Le premier postulat, que l’on peut appeler « social », est fondé sur le fait que cette classe d’âge serait la première victime du chômage. Il est par exemple soutenu par le gouvernement qui affirme dans son message relatif à la modification de la loi sur l’assurance chômage du 3 septembre 2008 que « les jeunes en particulier encourent un risque élevé de chômage en période de faible conjoncture : leur taux de chômage augmente de manière disproportionnée » ou par la radicale-libérale Erika Forster-Vannini qui déclare au Conseil des États le 8 juin 2009 que « ce sont avant tout les jeunes qui sont touchés par le chômage ».

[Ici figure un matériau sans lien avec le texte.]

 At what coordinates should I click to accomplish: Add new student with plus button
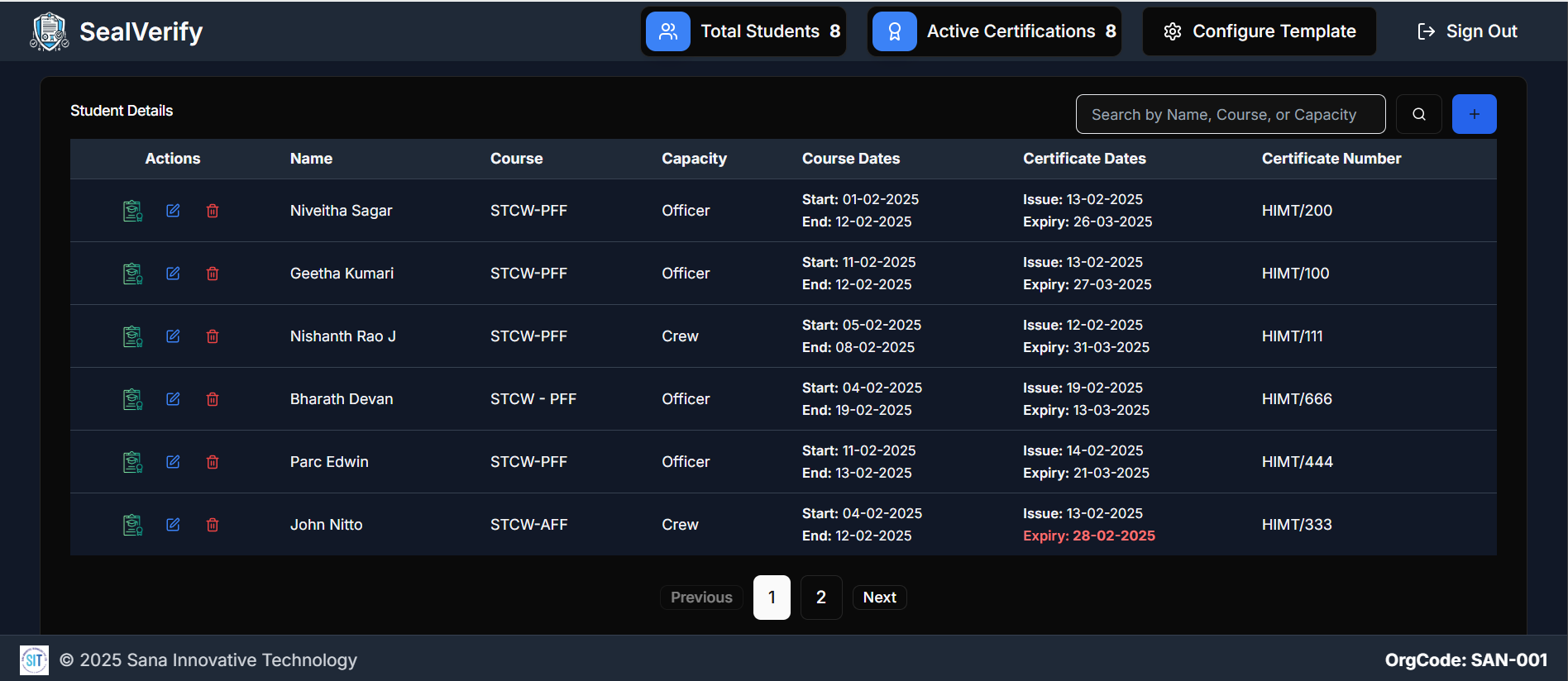(1474, 114)
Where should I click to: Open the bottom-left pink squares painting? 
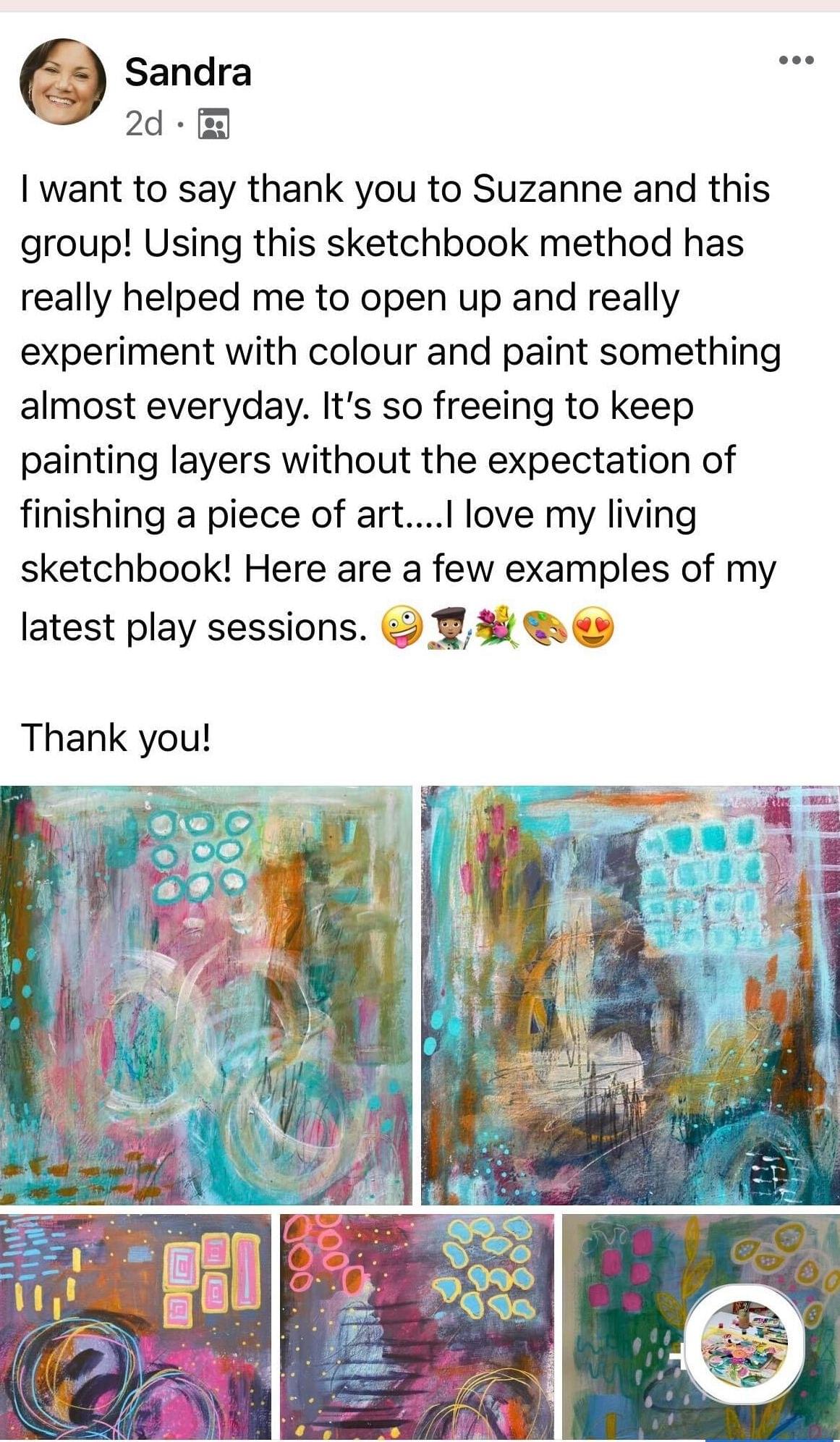click(x=135, y=1327)
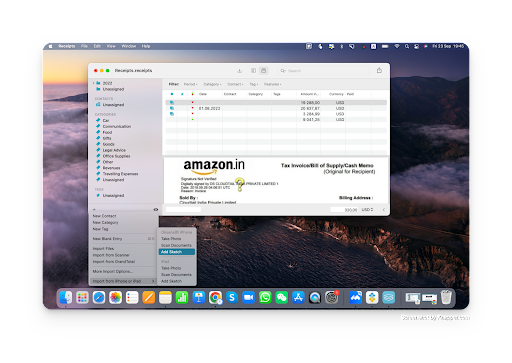This screenshot has height=363, width=512.
Task: Open the USD currency selector at bottom
Action: tap(367, 209)
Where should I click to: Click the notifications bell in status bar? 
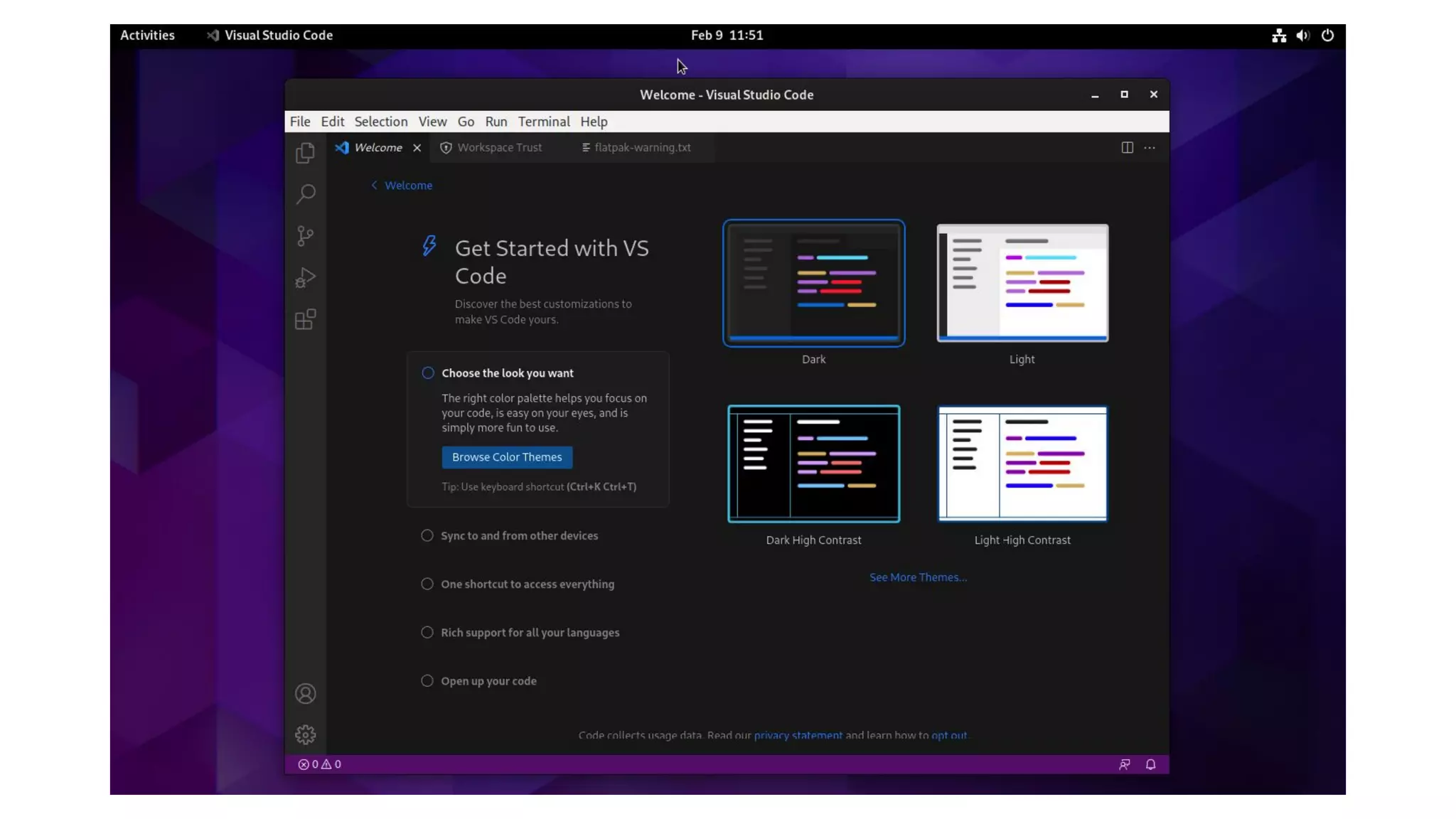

Le second postulat, que l’on peut appeler « moral », part du principe que l’absence d’emploi à cet âge provoque des comportements problématiques. Le conseiller national PDC Christophe Darbellay parle ainsi le 9 décembre 2009 du « fléau du chômage des jeunes » tandis que l’UDC Christoffel Brändli déclare le 8 juin 2009 qu’il ne faudrait « pas éduquer les jeunes en leur disant : ‹ Si tu as un problème, l’État t’aidera ! › Nous avons besoin de gens qui se positionnent, qui se tiennent debout, flexibles et prêts à faire quelque chose d’autre. » Cette représentation morale du chômage des jeunes dépasse les clivages politiques usuels, le socialiste Claude Schwab affirmant par exemple au Grand conseil vaudois le 26 mai 2009 qu’« il s’agit de donner aux jeunes une formation plutôt que de continuer à les assister dans une oisiveté subventionnée ».
À partir de ces deux postulats, les parlementaires s’accordent dans les débats pour justifier les stages professionnels et les mesures de réinsertion. Pour les parlementaires partant du postulat social, ils permettront d’améliorer leur employabilité. Pour les parlementaires partant du postulat moral, ils éviteront que ne s’installe le désœuvrement. Le terrain de controverses touche uniquement l’imposition de restrictions des prestations ou l’obligation de contre-prestations. À partir du postulat « social », les jeunes doivent être protégé·e·s à cause de leur situation de vulnérabilité sur le marché de l’emploi ; à partir du postulat « moral », les jeunes sont en risque de devenir « réfractaires » à l’emploi et il s’agit de les motiver. L’accord est en revanche total en ce qui concerne la vulnérabilité de la catégorie et la nécessité d’une intervention.
PS Ces questions ont été abordées dans le colloque des 11 et 12 octobre 2012 à l’Université de Lausanne [7].
[1] Généralement, celui-ci est divisé en 3 phases : 1) formation 2) emploi et 3) retraite.
[2] Les éléments contenus dans cet article sont tirés d’une recherche menée dans le cadre du programme national LIVES, surmonter la vulnérablité, une perspective du parcours de vie (IP5).
[3] Conseillère en insertion dans un CSR.
[4] Conseiller en insertion dans un CSR.
[5] Asssistante sociale dans un CSR.
[6] Conseillère en insertion dans un CSR.
[7] Organisé dans le cadre du programme national de recherche LIVES, surmonter la vulnérabilité, une perspective du parcours de vie, par le Département vaudois de la santé et de l’action sociales, l’Université de Lausanne, l’Institut de hautes études en administration publique et la Haute école de travail social et de la santé · EESP · Lausanne. Ce colloque faisait suite à celui organisé en 2010 qui a donné lieu à une publication présentée sur cette page de REISO.